5. Influence on Model Architectures and Training Methodologies

The large scale and high diversity of RefinedWeb have enabled a diverse array of architectural experimentation:

  • Efficient Transformers: Low-rank feedforward networks (FFNs) trained on RefinedWeb achieve 2.6× speed-up with 32% parameter budgets and maintain comparable perplexity, with steeper loss scaling curves than dense baselines, indicating superior scaling efficiency for structured architectures (Wei et al., 13 Jul 2024).
  • Novel attention mechanisms: Models like PLDR-LLM leverage Power Law Graph Attention and DAG regularization, taking advantage of the clean, ample RefinedWeb token supply to explore non-standard inductive biases and supervision regimes (Gokden, 22 Oct 2024).
  • Scaling law investigation: Training curves for models of varied sizes confirm that the large, unique, and relatively deduplicated content of RefinedWeb is appropriate for investigating data–performance scaling behaviors at high parameter counts (Penedo et al., 2023).

Experiments demonstrate that models trained on RefinedWeb respond consistently to efficiency and regularization strategies, making the dataset well suited for methodological studies.

6. Applications, Accessibility, and Limitations

RefinedWeb has emergent implications:

  • Wide applicability: The dataset supports autoregressive LLMing at scale, zero/few-shot evaluation, and potentially retrieval-augmented pretraining, given its alignment with real-world web distributions (Penedo et al., 2023).
  • Open access: A 600B-token subset is made publicly available, supporting model training, benchmarking, and reproducibility without the need for proprietary curation resources.
  • Safety and bias: While effective as a general corpus, RefinedWeb does not implement the most aggressive safety and PII-masking strategies (unlike datasets such as WanJuan-CC). Models trained solely on this data may reflect and propagate subtle formatting, vocabulary, and topical biases specific to the dataset’s processing pipeline (Mansour et al., 3 Dec 2024).

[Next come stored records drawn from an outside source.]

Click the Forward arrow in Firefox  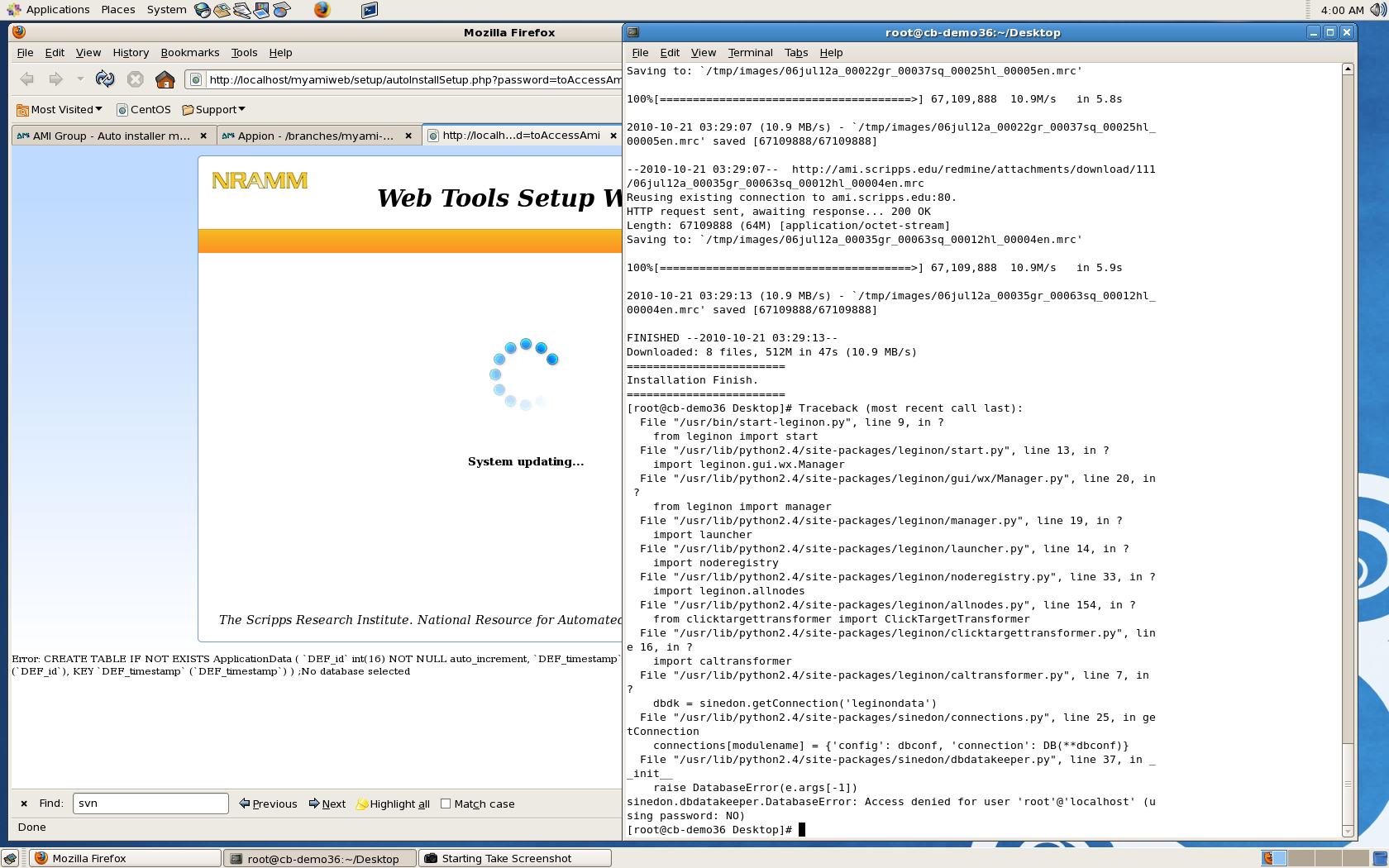[55, 79]
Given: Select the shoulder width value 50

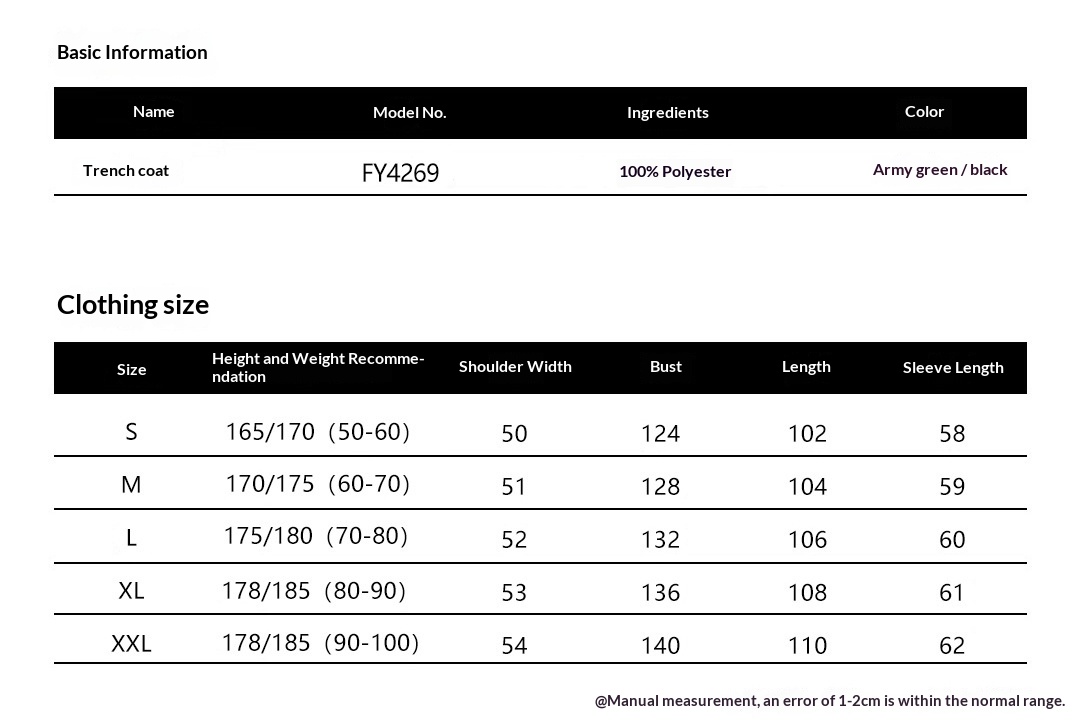Looking at the screenshot, I should pos(514,433).
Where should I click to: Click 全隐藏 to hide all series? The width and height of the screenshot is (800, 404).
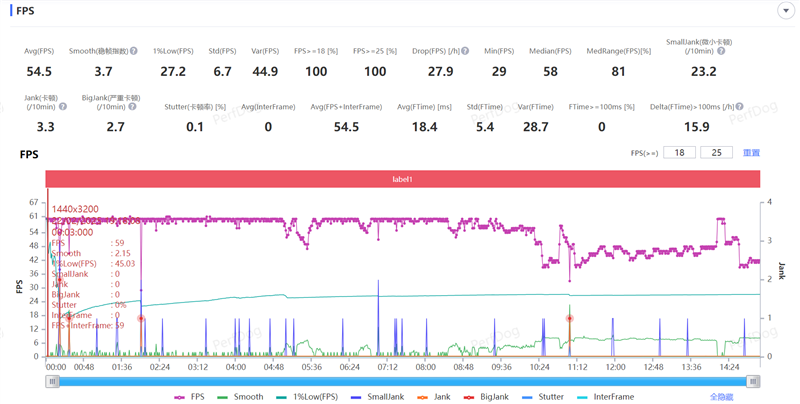coord(721,397)
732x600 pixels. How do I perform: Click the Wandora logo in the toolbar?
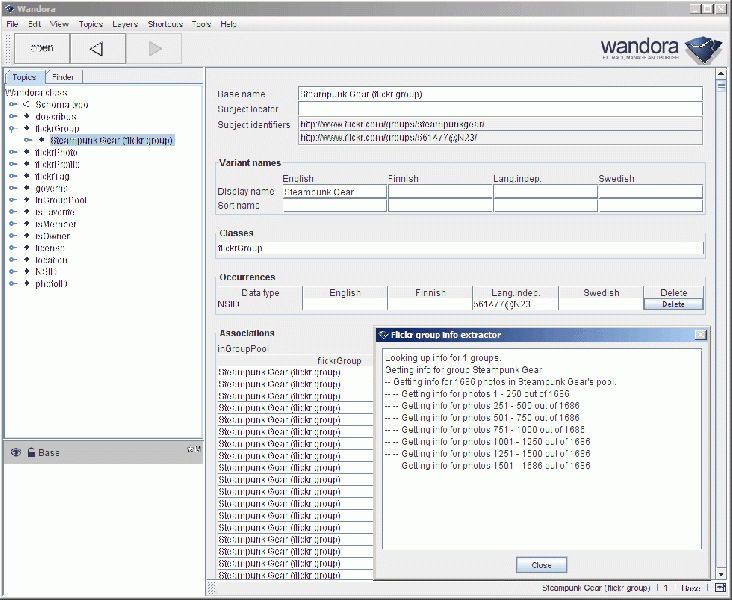click(x=660, y=48)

When output safety, domain specificity, or fairness are paramount, careful downstream filtering or the use of alternately filtered datasets is advised.
  • Future prospects: Ongoing work explores multilingual filtering, refined heuristic pipelines, and deduplication strategies (especially relating to repeated-epoch regimes in multi-hundred-billion-token training settings).

RefinedWeb’s methodology demonstrates that, with robust filtering and deduplication, very large–scale LLMing can rely exclusively on processed web data, reducing dependence on curated specialty corpora and enabling routine experimentation at the trillion-token regime.